Drei Basisregeln des Datenschützers

1. Sicheres Passwort
Fast jeder hat ein Sicherheitsschloss zu Hause. Aber beim Computer soll dann - im übertragenen Sinne - der alte Bartschlüssel reichen. Doch auch hier heißt es: Sicherheitsschloss einbauen. Und das ist in diesem Fall das Passwort. Es muss aus mindestens zwölf Zeichen bestehen, einem Mix aus Sonderzeichen, Zahlen, Klein- und Großbuchstaben. Und für jede Anwendung muss ein anderes Passwort gelten. Klingt komplizierte als es ist: Man nimmt sein Lieblingspasswort – das können die Anfangsbuchstaben eines Satzes sein, an den man sich leicht erinnert – setzt dies in Klammern und hängt noch eine seiner PINs an. Für jedes Konto fügt man noch die ersten drei Buchstaben der Website dazu, also ama für amazon oder eba für eBay. Diese Regel darf man sich aufschreiben, an die Wand pinnen oder ins Portemonnaie stecken, das Passwort jedoch nicht.

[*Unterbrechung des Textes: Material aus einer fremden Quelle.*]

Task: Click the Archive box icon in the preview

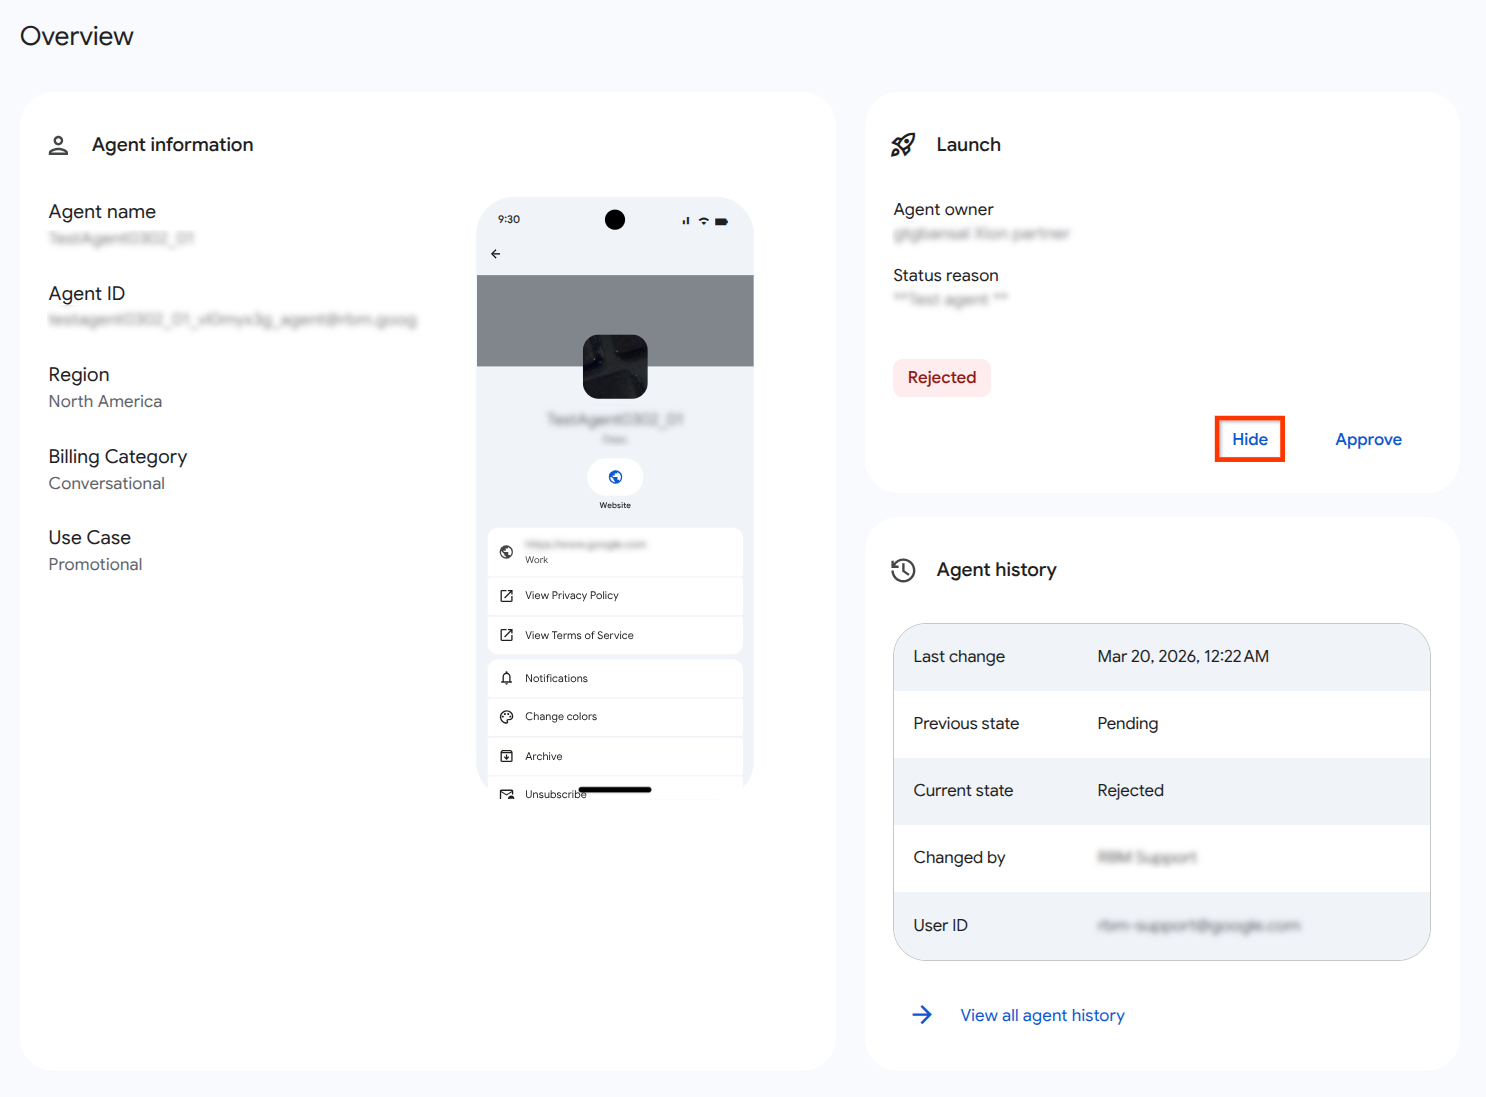Action: (x=507, y=756)
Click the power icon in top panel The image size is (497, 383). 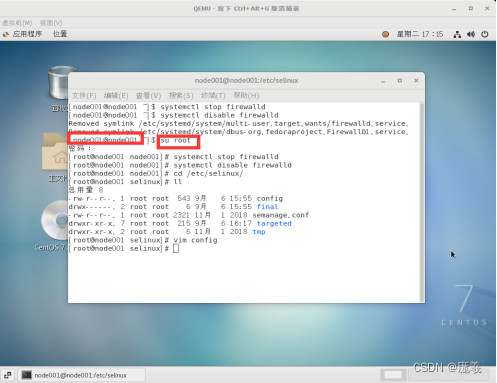coord(485,34)
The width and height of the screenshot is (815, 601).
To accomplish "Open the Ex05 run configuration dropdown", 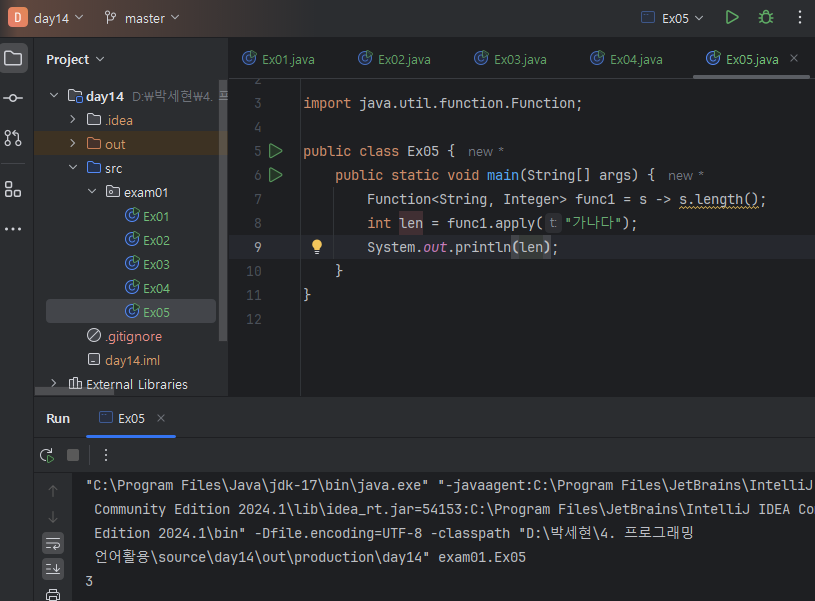I will pos(672,17).
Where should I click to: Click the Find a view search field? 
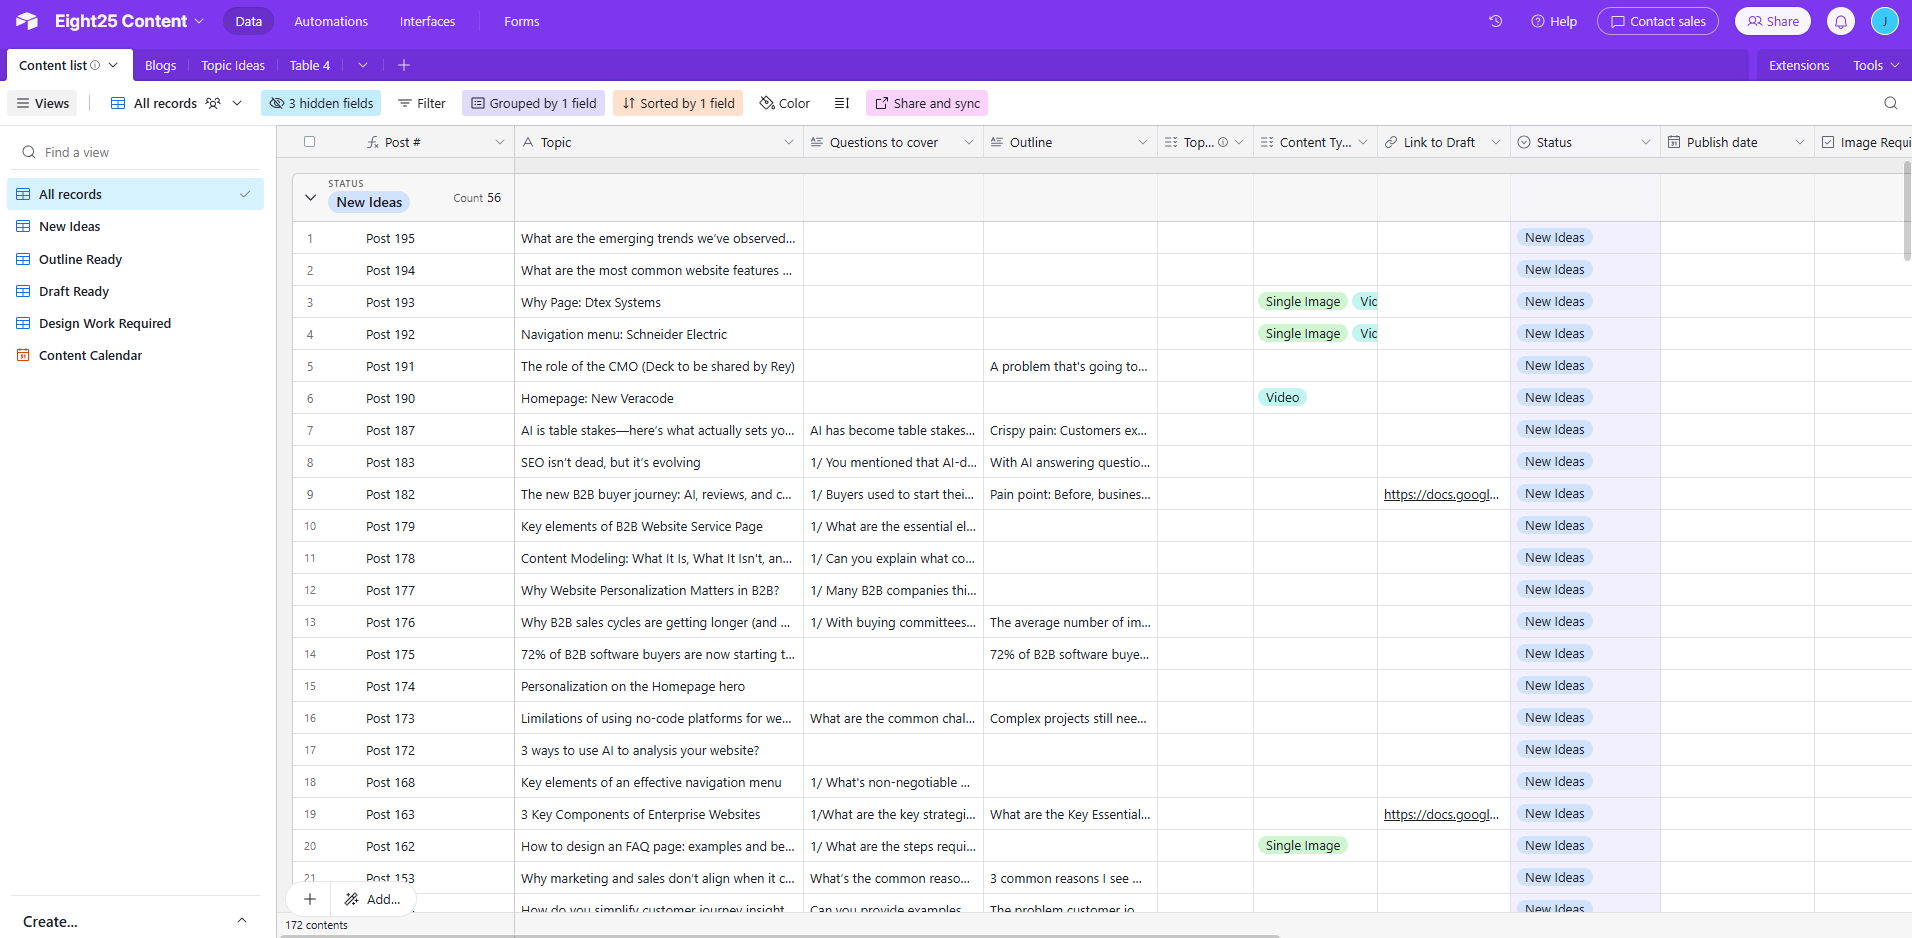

2. Geräte mit Passwort sichern
Zwar ist es lästig, vor jeder Nutzung zuerst ein Passwort einzugeben, aber Smartphone, Tablet-PC oder Rechner sollten auf jeden Fall mit einem Passwort gesichert sein. Denn bei Verlust können viele persönliche Daten - und das sind nicht nur die eigenen - in fremde Hände gelangen.

3. Vorsicht bei Hotspots
Hotspots in Schnellrestaurant, Cafés oder auch in der Bahn werden gern genutzt. Aber: Dritte können ohne großen Aufwand mitlesen. Die sicherste Möglichkeit ist, Hotspots nicht zu nutzen. Auf jeden Fall sollte man sie nicht für einen Online-Einkauf oder gar fürs Online-Banking nutzen. Es gibt zwar auch Abwehrprogramme, aber keinen hundertprozentigen Schutz.